Re: waitaminute

Date: 2006-02-08 06:08 am (UTC)
"...I am terribly afraid that New Orleans will come back as a condoed, gentrified whites only pretend New Orleans, something that will only remind people of what it used to be."

I got that too, (in all seriousness), and yeah, I knew what he really meant with his statement.

It just rubbed me the wrong way for a few reasons. Here's why.

New Orleans, as it was pre-Katrina, was a ~terrible~ place for poor people in general and black people in particular. 62% of the residents were black, and a frightening 85% of those were living at or below the poverty level (1999 New Orleans Census of Housing and Population; based on city statistics). The city has consistently rated one of the highest crime rates for cities of at least one million residents, same for homicides, same for drug-related crimes. More money was spent on the penal system than on education in 2003 (Dellums Commission).

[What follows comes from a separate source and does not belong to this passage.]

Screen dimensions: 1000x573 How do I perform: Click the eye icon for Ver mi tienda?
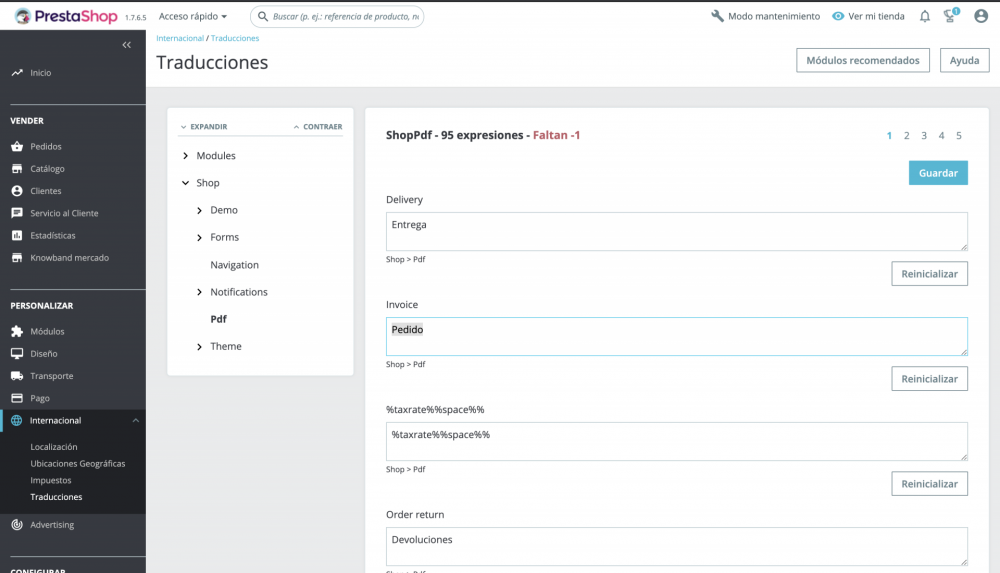coord(838,16)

So, to say "bring the Black community back to New Orleans because New Orleans needs to be Black", without a clear plan that addresses the problems of urban crowding, poverty, extreme job loss, high crime rates, and anemic funding for education doesn't seem like sound reasoning to me. A large number of former Black residents of New Orleans are scattered all over the country and I bet many of them would rather stay where they are. New Orleans wasn't so good to them.

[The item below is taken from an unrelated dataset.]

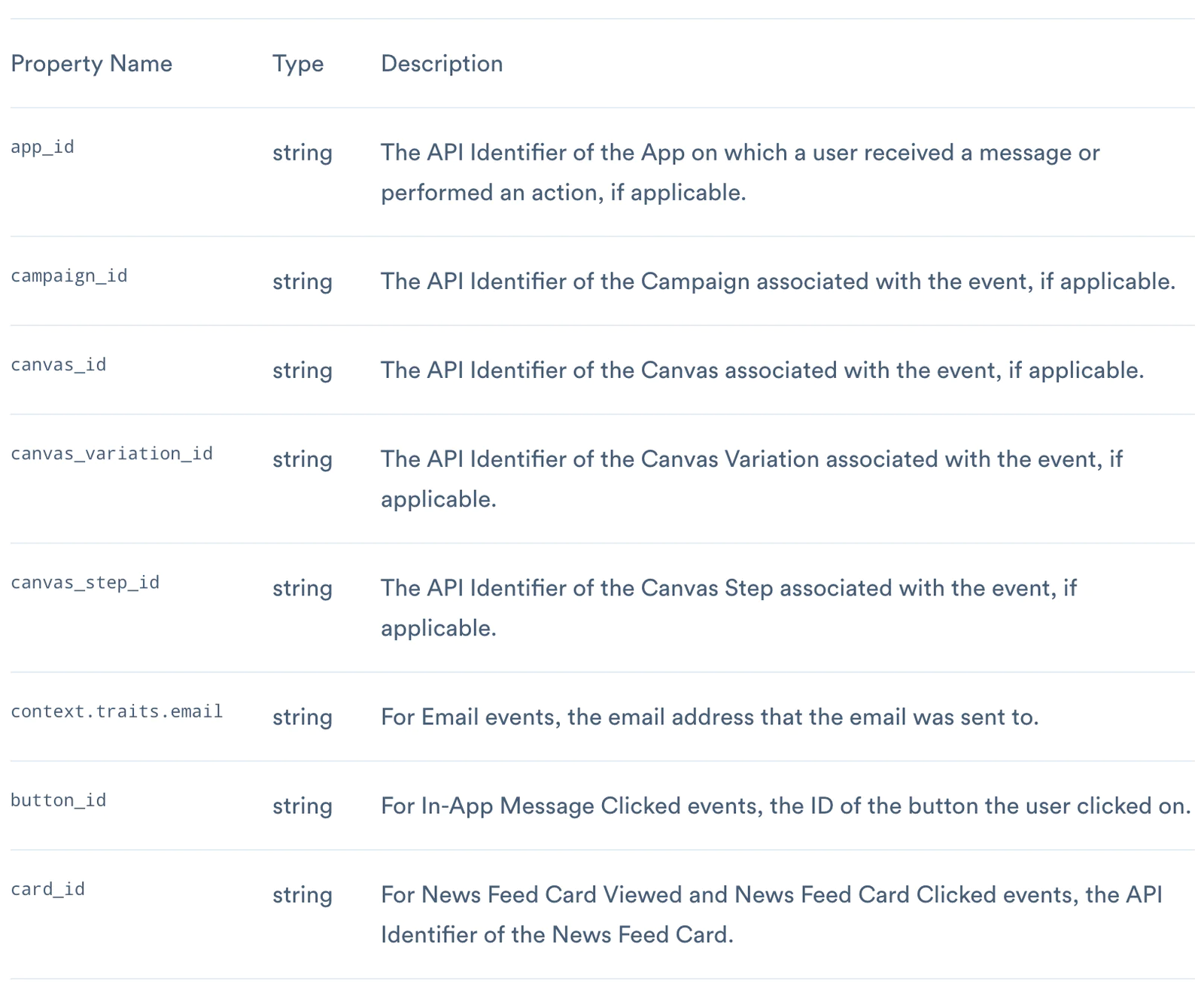Click the string type in campaign_id row
Image resolution: width=1204 pixels, height=993 pixels.
303,282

The "chocolate" thing. It makes for a fun sound byte, sure. But it's a trite, pithy thing to say when the city's infrastructure was so badly neglected for so many years that this mass relocation has allowed many former residents of New Orleans to experience urban communities all over the country that actually work, for the first time. The Orange County Register writes of Black Katrina refugees that are actually considering staying in Utah (Utah!! Where only one percent of the population is Black) because they have found more job opportunities there, better living conditions, and better educations for their children.

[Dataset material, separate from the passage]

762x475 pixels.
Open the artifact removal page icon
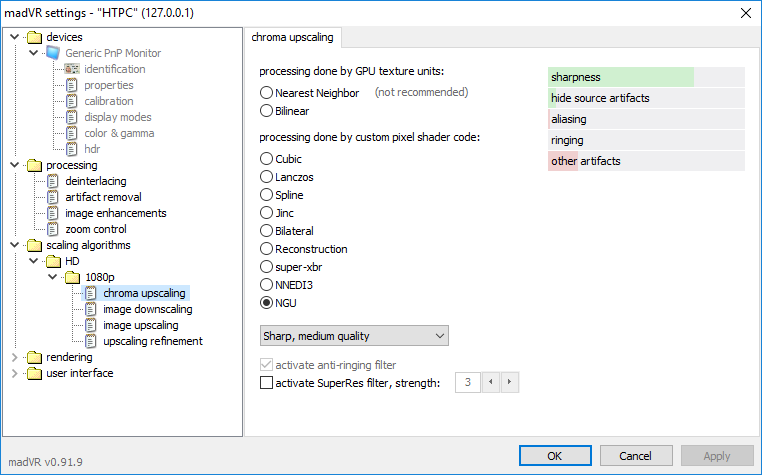tap(53, 197)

Meanwhile, wealthy developers, landowners, and politicians rush to serve eviction notices for displaced minority residents and plan to rebuild New Orleans--minus the city’s poor and Black residents (according to November's issue of "Socialist Worker"). That, I think, is the problem to be addressed. And not with cute "chocolate" metaphors.

Bringing the poor Black community back to New Orleans without offering them better options for living, working, educating and raising families is like rebuilding the city while neglecting the levees. Sooner or later, there's going to be another disaster.